The choice of washing and eluting solvents is very important to achieve complete extraction and obtain pure extracts [40, 87, 93, 95]. In some cases, to remove unwanted compounds, before using the eluent, the column or cartridge is washed with 1–2 mL of a specially selected additional solvent for every 100 mg of the sorbent‒sample mixture. The choice of this solvent depends on the nature of the interfering components, if they are known to the analyst in advance. It is important to ensure that these solvents do not remove the target analytes. Highly soluble compounds are removed using deionized water or buffer solutions, basic substances by solutions of weak acids, such as acetic acid, and fats by hexane.
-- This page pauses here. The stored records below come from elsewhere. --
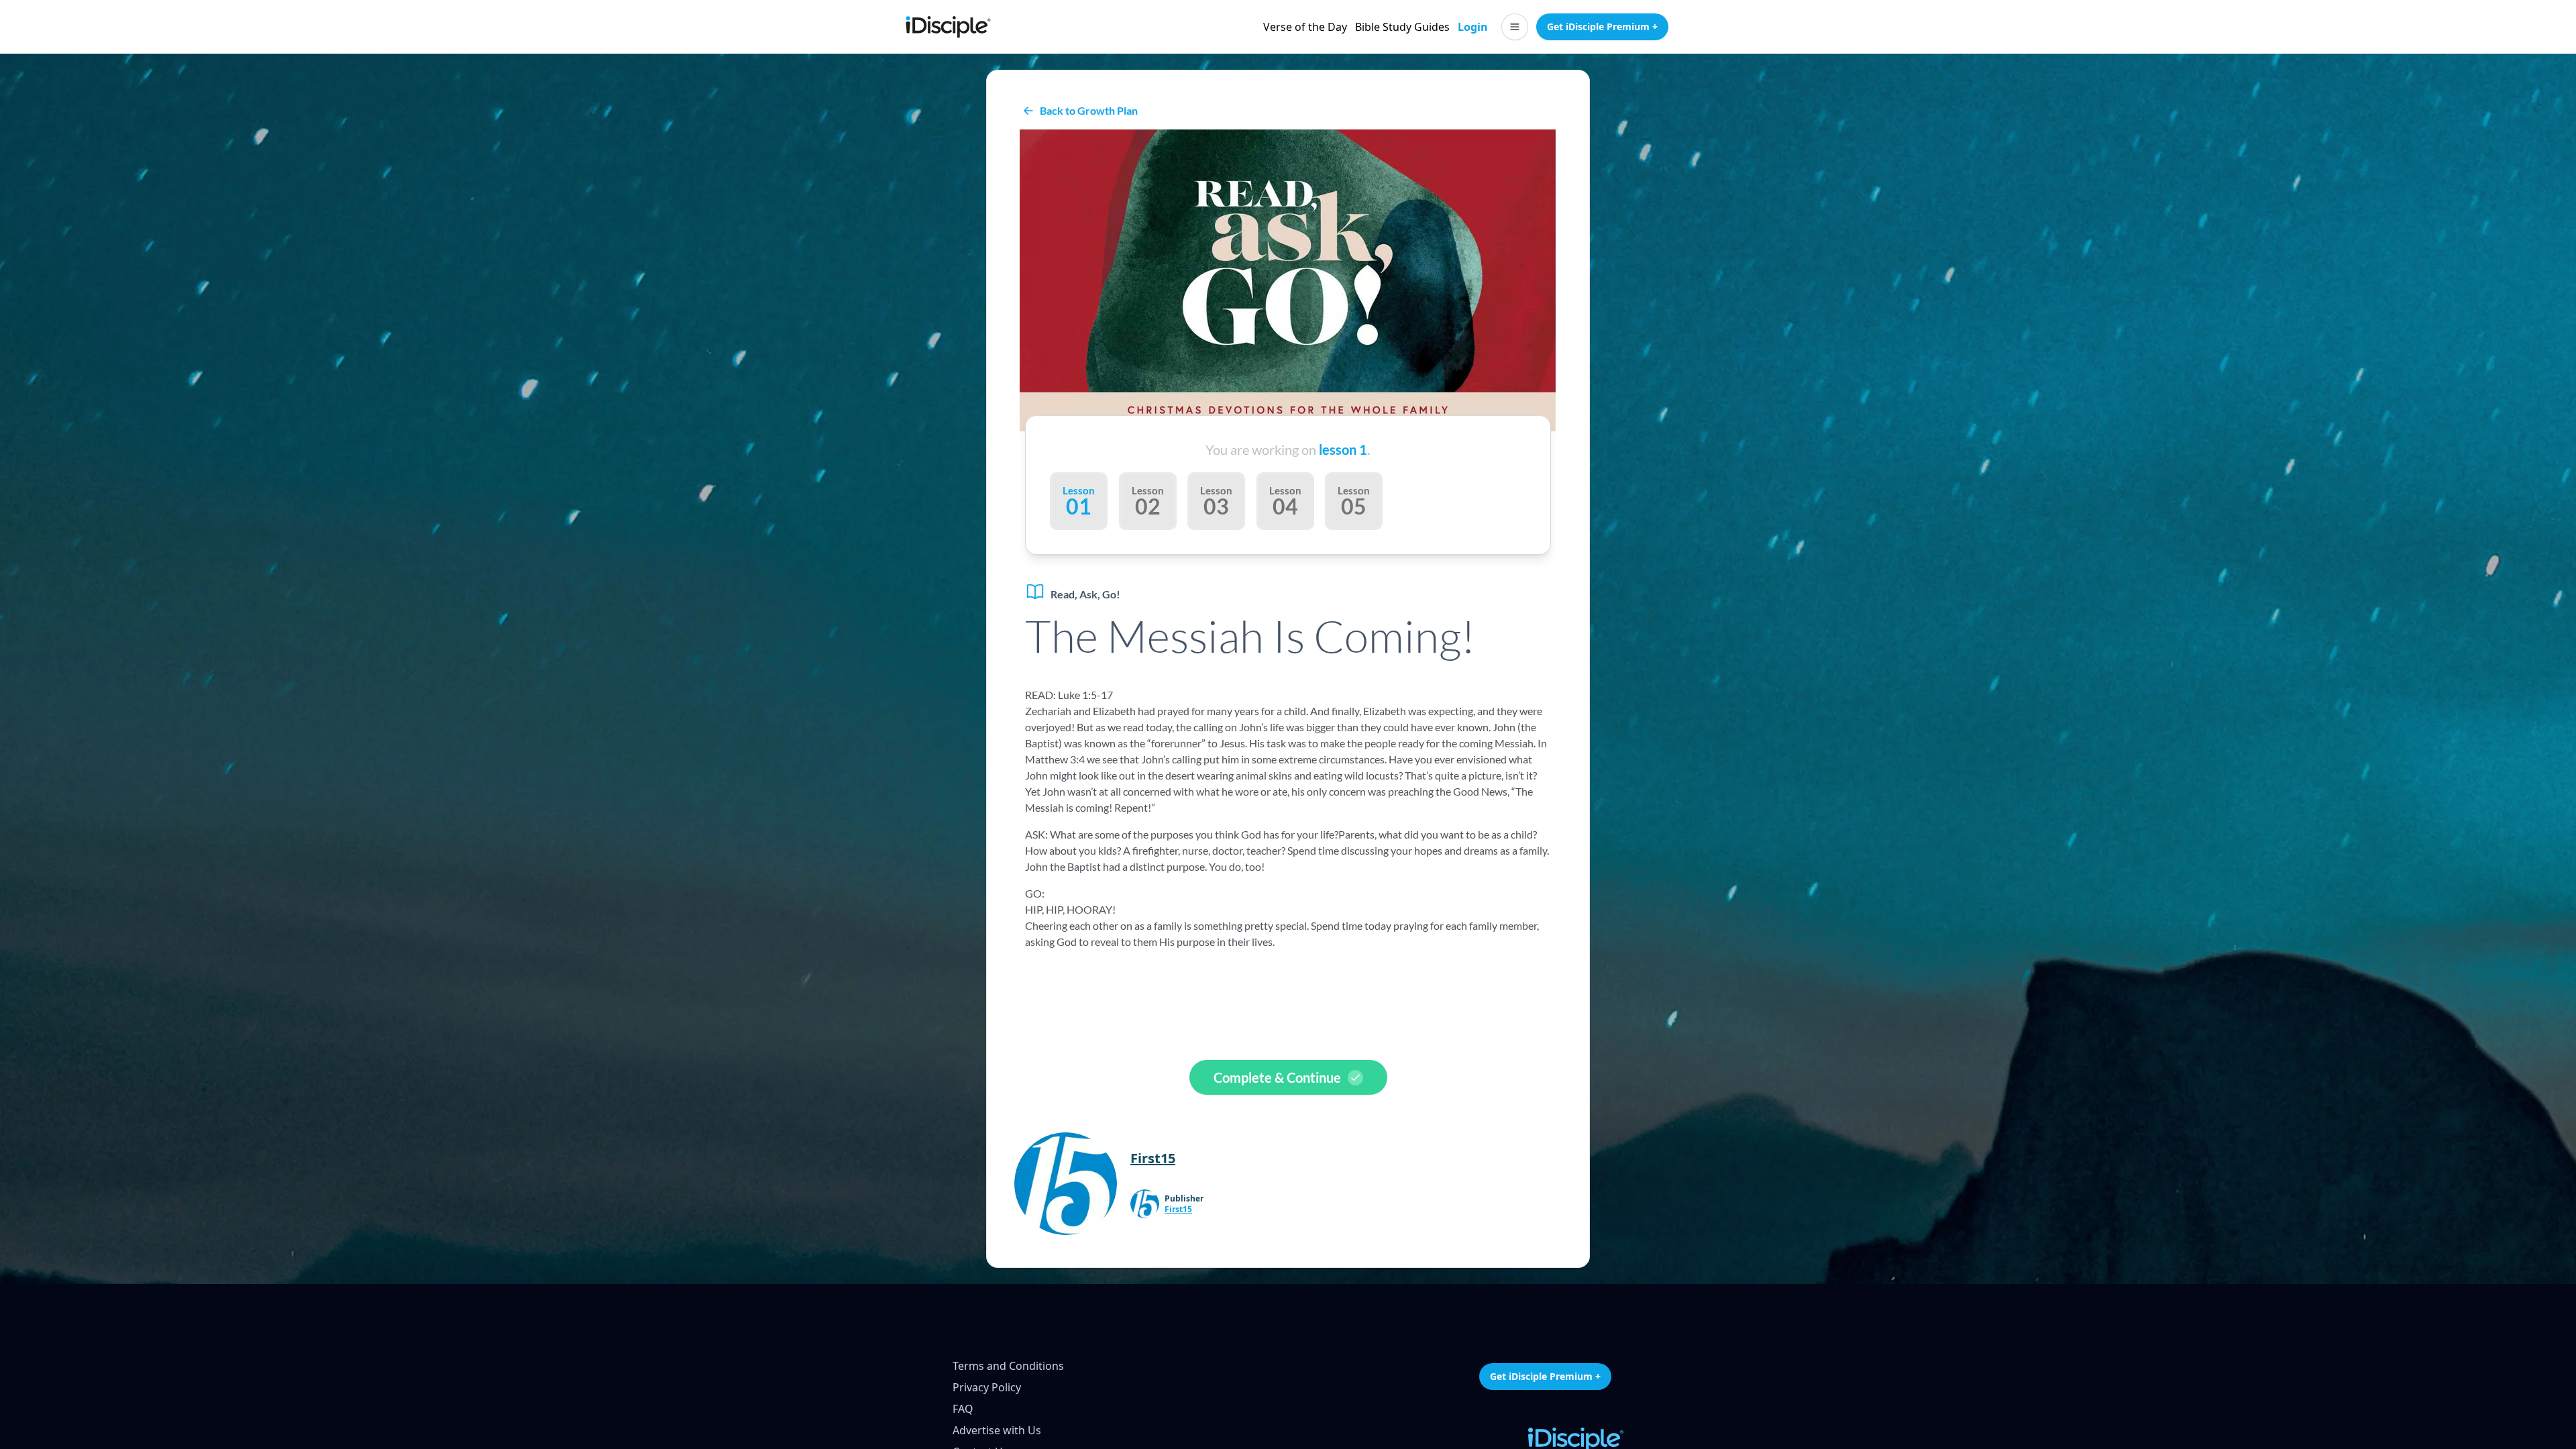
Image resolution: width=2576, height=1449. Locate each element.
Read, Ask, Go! (1085, 594)
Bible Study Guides (1402, 26)
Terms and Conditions (1008, 1365)
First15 (1178, 1209)
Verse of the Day (1305, 26)
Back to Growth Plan (1089, 110)
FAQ (963, 1408)
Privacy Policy (987, 1387)
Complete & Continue (1277, 1077)
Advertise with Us (997, 1430)
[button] (1514, 26)
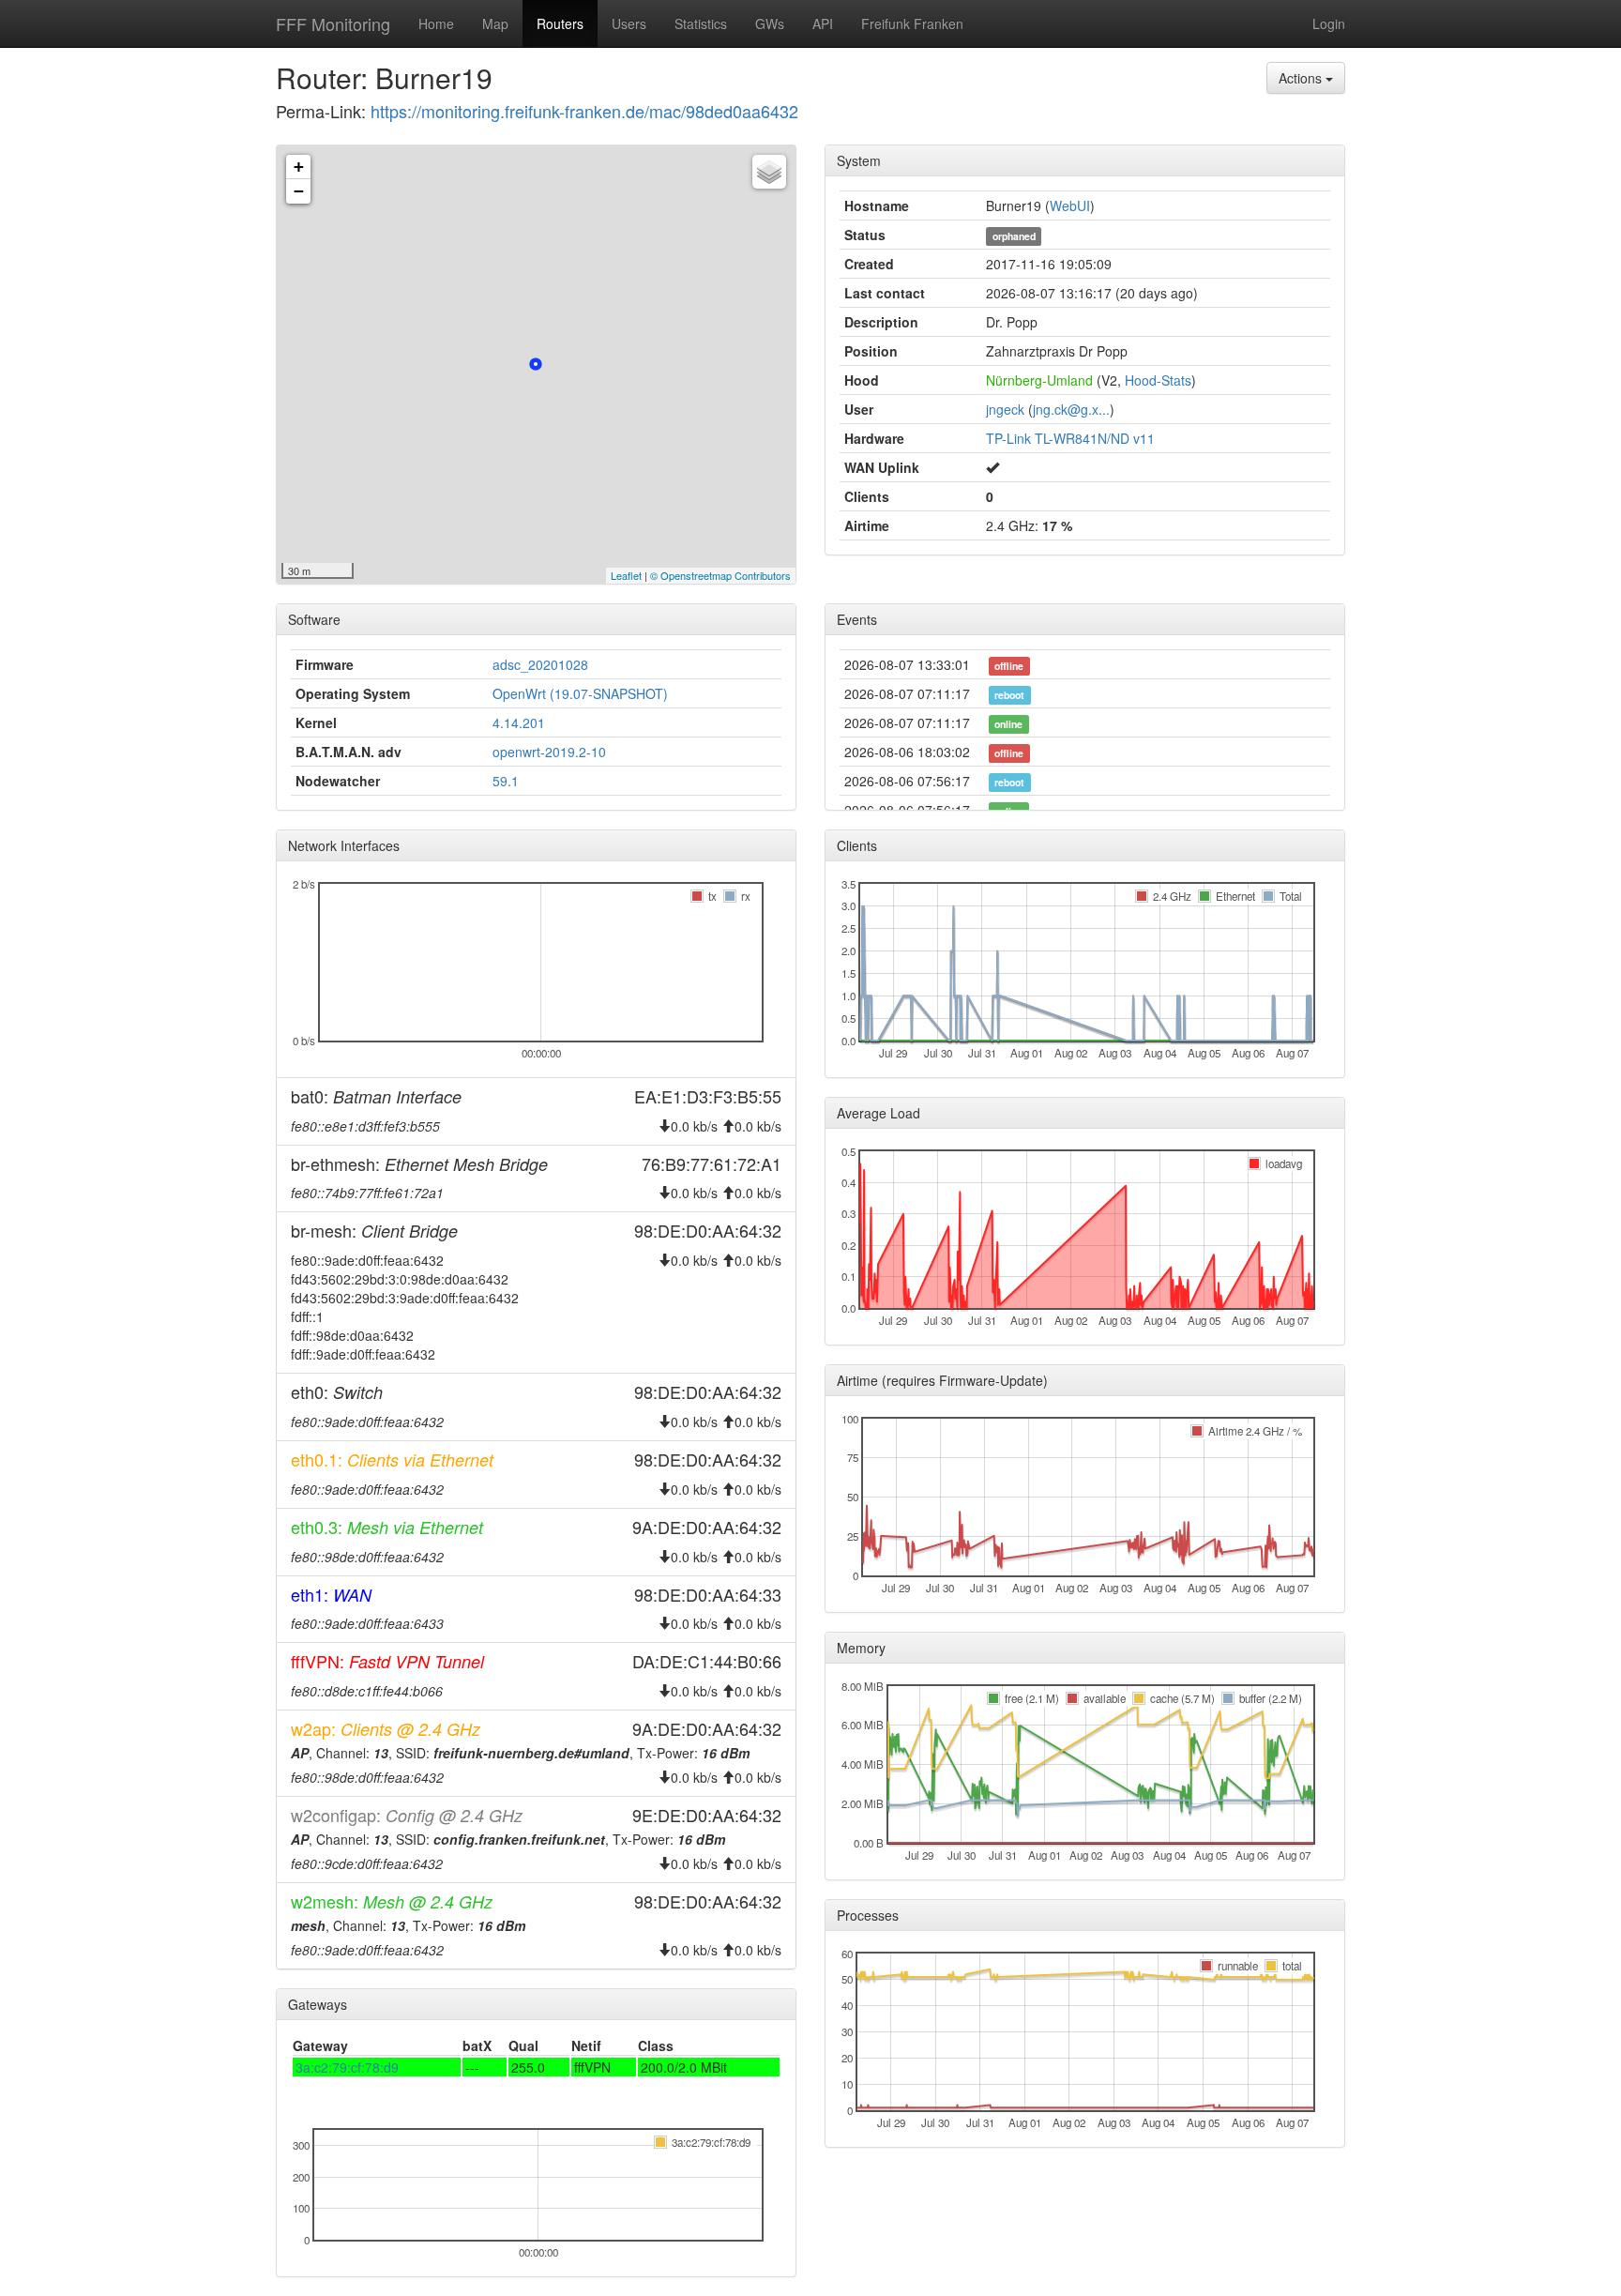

In choosing an elution solvent, the solubility of the target analytes in it is primarily taken into account. In addition, the elution solvent must be compatible with the subsequent determination method. For example, for the subsequent HPLC determination, it is desirable to use a water-miscible solvent, and for determination by GC, a volatile solvent. According to the data presented in the reviews [87, 93, 95], acetonitrile, methanol, and their mixtures are usually used to elute analytes from reversed-phase sorbents, and hexane, methylene chloride, acetone, ethyl acetate, and their mixtures, from normal-phase sorbents. In recent years, ionic liquids, surfactants, and deep eutectic solvents have begun to be used as alternative solvents. Little work has been done in this direction; they were cited in the reviews [40, 91, 93, 95]. Another parameter to consider during the elution step is the volume of the solvent. In the original version of the method, for eluting analytes from a column filled with 0.5 g of a sample and 2 g of a sorbent-dispersant, it was recommended to use 8 mL of an eluent [85]. Obviously, depending on the nature of the matrix and the sorbents used, this volume can be both smaller and larger.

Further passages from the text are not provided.